- Promotional release poster
- Directed by: Mike Doyle
- Written by: Mike Doyle
- Produced by: Kaolin Bass; Mandy Ward;
- Starring: Scott Evans; Augustus Prew; Michelle Buteau; Colin Donnell;
- Cinematography: Ludovic Littee
- Edited by: Michael Berenbaum
- Music by: Dabney Morris
- Production company: Sell By Film
- Distributed by: Netflix Vertical Entertainment
- Release date: June 26, 2019 (U.S.);
- Running time: 94 minutes
- Country: United States
- Language: English

= Almost Love (2019 film) =

2019 American comedy written and directed by Mike Doyle

Almost Love is a 2019 American comedy drama romance film directed, and written by American actor Mike Doyle.

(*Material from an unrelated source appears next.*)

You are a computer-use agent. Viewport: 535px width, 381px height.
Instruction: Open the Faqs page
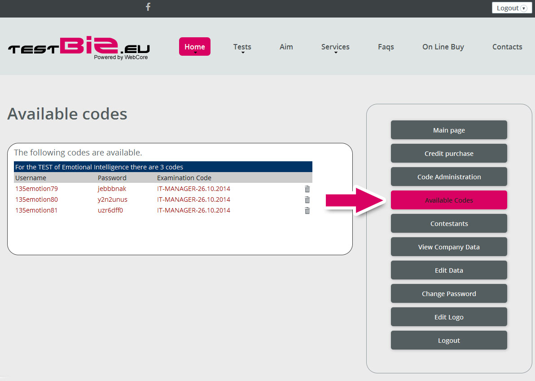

It stars Scott Evans, Augustus Prew, Michelle Buteau and Colin Donnell. It was released in the United States on June 26, 2019, and on streaming platforms on August 2, 2020.

==Plot==
Adam and Marklin are in a 5-year relationship when the passion for each other starts to dim, forcing them to face each other's shortcomings while also watching their close group of friends' love lives crumble around them. Their best friend Cammy's latest fling is everything she's looking for in a man, until she finds out that he's homeless and she's unsure if he's seeing her because of her or to have a place to crash. Haley is a teacher and is helping one of her students with the SAT's when he confesses his feeling for her. Then their friends Elizabeth and Damon have been married happily for 15 years when it's not so happy anymore.

==Production==
The film was set for a theatrical release, but changed to streaming in the midst of the COVID-19 pandemic in the United States.

==Reception==
Receiving mixed reviews from critics, the film holds a 68% critic score.